Africa’s Iconic Baobabs Are Dying, Including World’s OIdest Flowering Tree

Climate

A baobab in Tanzania. Yoky / GNU Free Documentation License

When researchers set out to investigate the structure, growth and age of Africa’s iconic baobab trees—the largest and longest-living flowering trees in the world—they received a devastating surprise. Many of the oldest, largest baobabs were dead or dying.

The final study, published in Nature Plants Monday, reported that nine of the 13 oldest and five of the six largest African baobabs had entirely or partly died during the research period from 2005 to 2017. The oldest was 2,500 years old.


“It is definitely shocking and dramatic to experience during our lifetime the demise of so many trees with millennial ages,” study co-author Adrian Patrut of the Babes-Bolyai University in Romania told AFP.

The researchers studied every known large African baobab in Africa, on islands off its coast or outside Africa for a total of more than 60 trees. All of the dying trees were found in the southern African countries of Zimbabwe, Botswana, South Africa, Zambia and Namibia.

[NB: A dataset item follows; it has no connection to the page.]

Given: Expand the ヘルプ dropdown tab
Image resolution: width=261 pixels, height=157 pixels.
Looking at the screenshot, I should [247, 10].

Baobabs survive the dry Savannah by storing water in their large trunks, but researchers thought conditions were now getting too dry even for them.

The cause of the trees’ deaths was unknown, but was not attributed to disease, and the deaths of the oldest trees coincided with an uptick in mortality in other mature baobabs. The researchers therefore hypothesized that the impact of climate change on Southern Africa was to blame.

“We suspect this is associated with increased temperature and drought,” Patrut told BBC News.

The researchers also found that baobabs are always multi-stemmed: They grow new stems as they age the way other trees sprout branches. Of the endangered old and large trees, four had seen all stems collapse and topple entirely, while six had seen only some of their stems collapse and die.

The report also memorialized the oldest, largest and most famous trees to die.

The oldest, Panke, was a sacred tree in Matabeleland North, Zimbabwe. At around 2,500 years old, it was not only the oldest baobab, but the oldest angiosperm, or flowering tree, in the world.

The largest, the Platland tree or Sunland baobab, was also probably the most visited and promoted tree in Africa. It had a total wood volume of 501 cubic meters (approximately 17,692.6 cubic feet) and was also the largest angiosperm. It was located in the Limpopo province of South Africa.

The most famous, the Chapman baobab, was located in Botswana’s Makgadikgadi Pans. It was named for South African hunter James Chapman who visited it in 1852.

Baobabs are important to the ecosystems and cultures of Southern Africa. They provide nesting sites for birds, according to BBC News, and AFP reported that both animals and humans eat their fruit. Humans also boil their leaves for food and medicine and use the bark for rope, baskets, hats and cloth, AFP noted.